Lying to herself gets your mom through the day. If she ever faced the truth, she’d fall apart.

Sometimes on a star, sometimes no star, Piggy wishes Mother wouldn’t lie.

But she doesn’t want her mother to fall apart, either.

Maybe Mother sometimes feels she will fall apart, so she tears a doll apart instead. Something to think about.

Here’s another way Piggy knows Mother lies to herself: She thinks nothing bad can happen to her.

Something bad already happened to her. Piggy doesn’t know what bad thing happened to her mother, but you can tell it happened. You can tell.

Bear knew Mother always lies. But Mother lied to Bear, and Bear believed some of her lies.

Weird but true.

Mother and Bear were together to Make Some Money. Everyone needs to Make Some Money.

Piggy and her mother are always going new places, meeting new friends. All friends, everywhere, talk how to Make Some Money.

Usually they talk guns when they talk money. You Make Some Money with guns.

Piggy does not like guns. She will never Make Some Money.

So Bear wanted to Make Some Money, but he was different. Bear saw Piggy. Mostly they see Piggy but don’t really see her.

Bear was a mess, but he wasn’t as big a mess as Mother.

Piggy, I’m a mess, I’m weak and I’m foolish, but I’m not as big a mess as your mother.

She didn’t like Bear saying bad things about himself. Because she knew Bear didn’t lie to her.

Mother promised Bear when they had money, then she would give Piggy to child-welfare people.

Piggy doesn’t know who child-welfare people are. Bear made them sound nice. He made them sound not like the usual friends with guns.

After they had money, Mother broke her promise. No child-welfare people for Piggy.

Bear and Mother are laughing, and Mother sits on his lap.

This was back on the day it happened.

Mother sits on Bear’s lap, laughing, and takes the big knife out from between sofa cushions, where it never was before.

Piggy remembers like it’s right now, like it’s not back then.

Mother makes the knife go all the way through Bear’s neck, front to back.

Then everything gets very bad, worse than anything ever.

Let not your heart be troubled.

Let not your heart be troubled.

Mother says she didn’t kill him to take his money. She says she killed him because he was Piggy’s friend.

Mother says, My friends are mine, you fat-faced little freak. My friends aren’t yours. What’s mine is mine. You’re mine, Piggy Pig. You belong to me, Piggy Pig. Nobody takes what’s mine. He’s dead because of you.

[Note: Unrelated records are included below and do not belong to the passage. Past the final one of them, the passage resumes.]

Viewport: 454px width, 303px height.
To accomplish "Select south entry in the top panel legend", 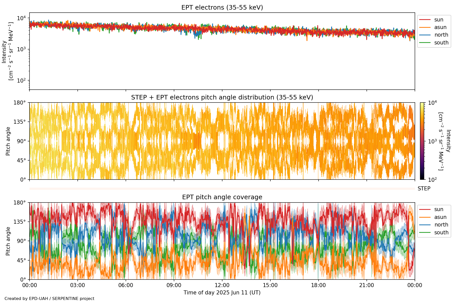I will [x=441, y=43].
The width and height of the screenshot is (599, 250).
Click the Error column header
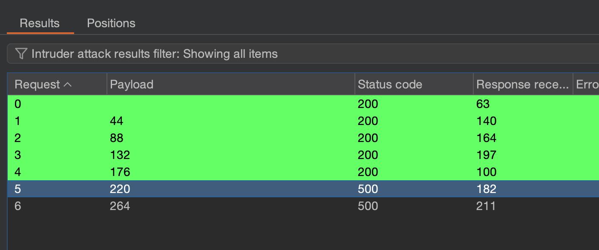[x=587, y=85]
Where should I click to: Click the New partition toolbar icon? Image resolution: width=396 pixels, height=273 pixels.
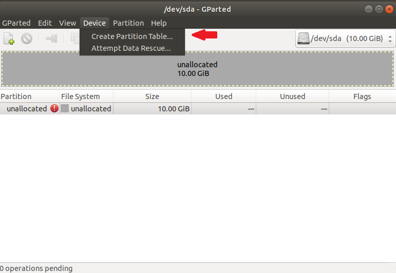point(9,38)
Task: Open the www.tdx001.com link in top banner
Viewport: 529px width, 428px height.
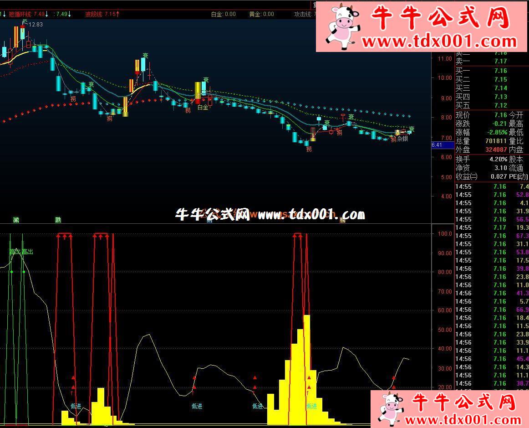Action: pyautogui.click(x=439, y=41)
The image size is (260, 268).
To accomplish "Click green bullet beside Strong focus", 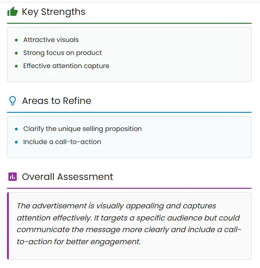I will click(16, 53).
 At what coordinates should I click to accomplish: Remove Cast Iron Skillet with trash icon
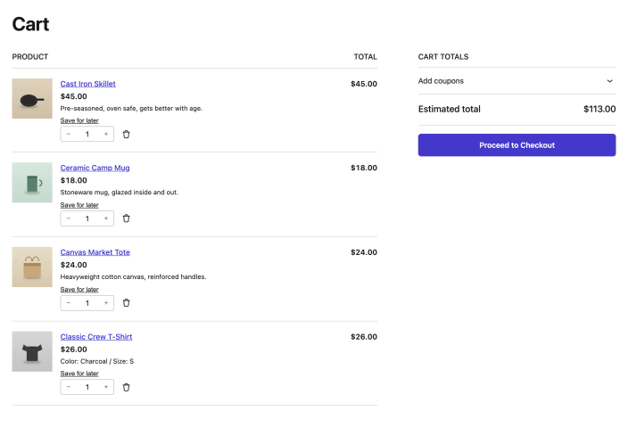point(126,134)
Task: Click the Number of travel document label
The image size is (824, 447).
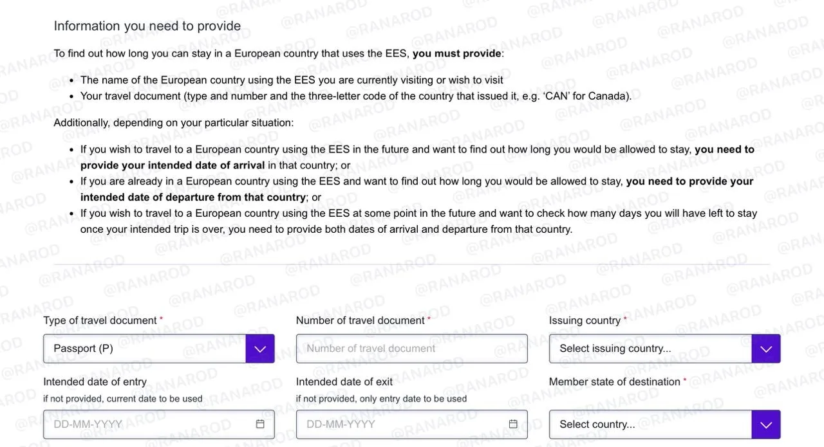Action: [x=361, y=320]
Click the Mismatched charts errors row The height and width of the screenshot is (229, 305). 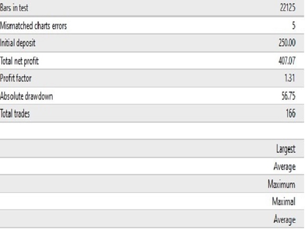click(x=152, y=25)
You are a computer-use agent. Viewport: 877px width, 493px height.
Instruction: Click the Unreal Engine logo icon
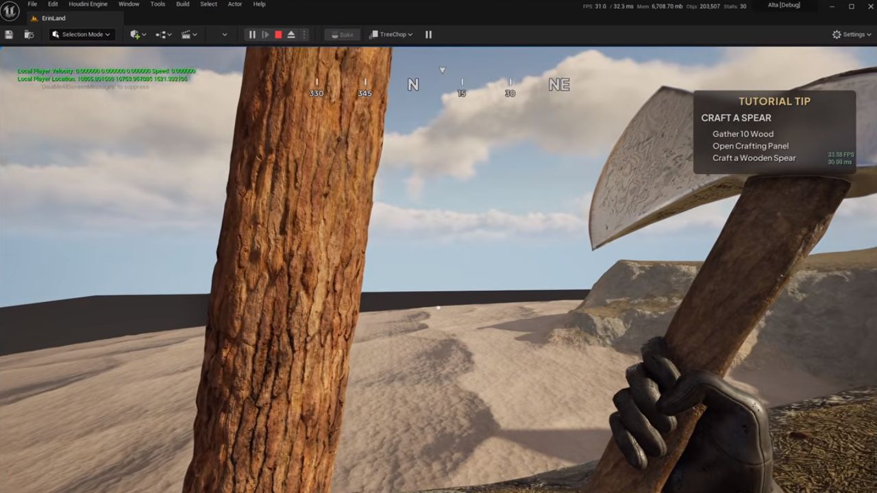10,11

This would make Piggy sad forever if it was true Bear was dead because of her.

Here’s one way Piggy knows it isn’t true: Mother always lies.

Let not your heart be troubled.

Here’s another way Piggy knows it isn’t true: Dying, Bear looks at her, and his eyes aren’t afraid or angry.

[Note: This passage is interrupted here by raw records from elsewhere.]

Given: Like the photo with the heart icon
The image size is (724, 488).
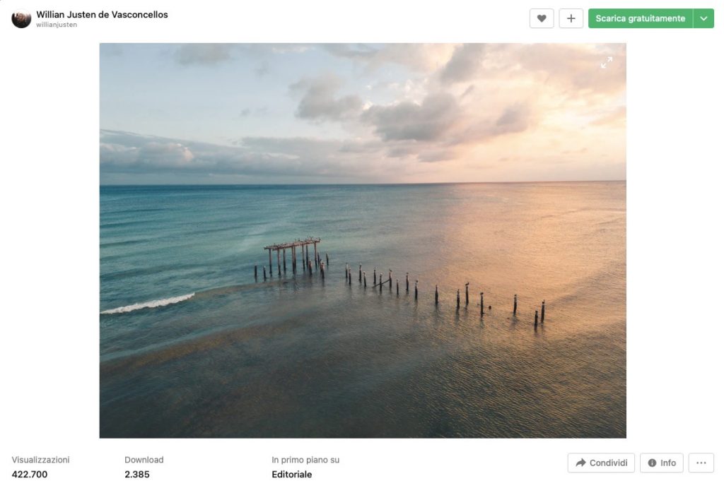Looking at the screenshot, I should coord(541,18).
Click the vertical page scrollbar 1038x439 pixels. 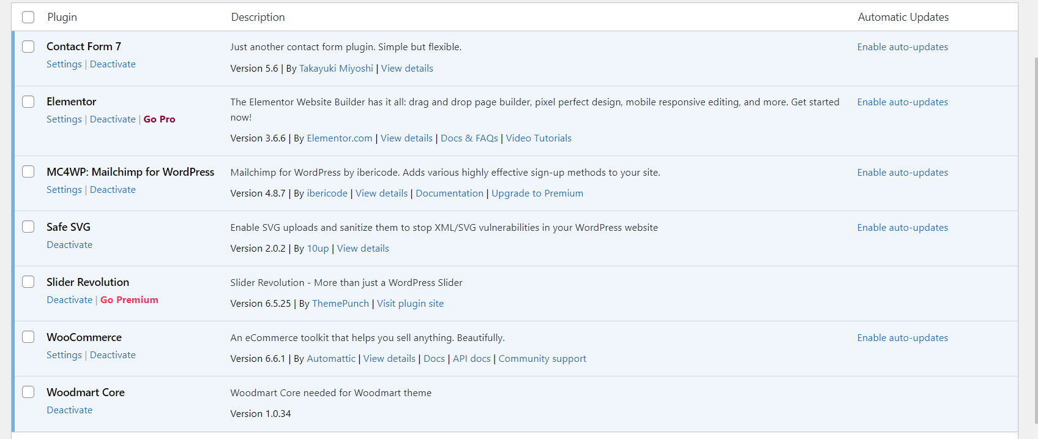(x=1036, y=239)
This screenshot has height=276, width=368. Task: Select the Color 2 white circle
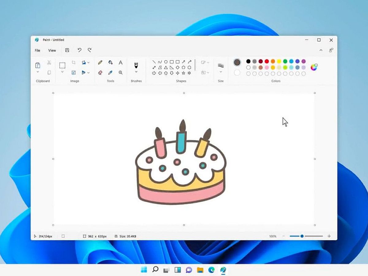point(237,73)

His eyes just say Sorry, Piggy.

And his eyes say It’s okay, girl, you keep on keepin’ on.

Piggy can read eyes. She can’t read words, but she reads eyes real good.

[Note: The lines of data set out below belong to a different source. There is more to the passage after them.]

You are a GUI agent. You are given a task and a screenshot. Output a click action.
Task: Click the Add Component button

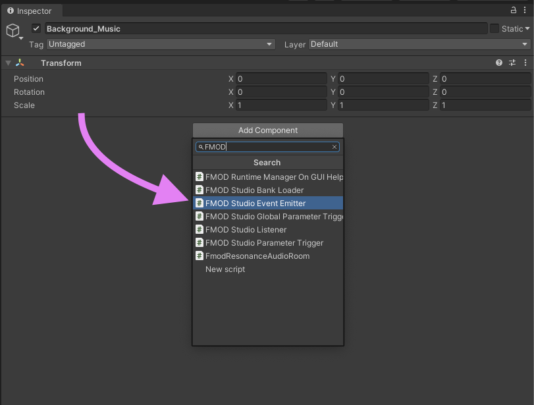click(x=268, y=130)
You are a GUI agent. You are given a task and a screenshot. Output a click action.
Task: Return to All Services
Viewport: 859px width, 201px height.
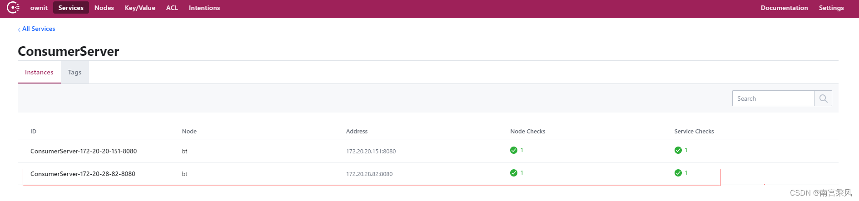pos(39,29)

Sometimes when she reads her mother’s eyes, Piggy feels her head might go bang.

The lock squeaks.

Piggy doesn’t hide the magazine. She keeps scissoring pictures. She is allowed to cut pictures.

The magazines are Mother’s, but old ones she doesn’t want.

Piggy is allowed to cut lots of pictures and paste them together to make bigger pictures. Mother calls the bigger pictures some name Piggy will never read and can’t remember.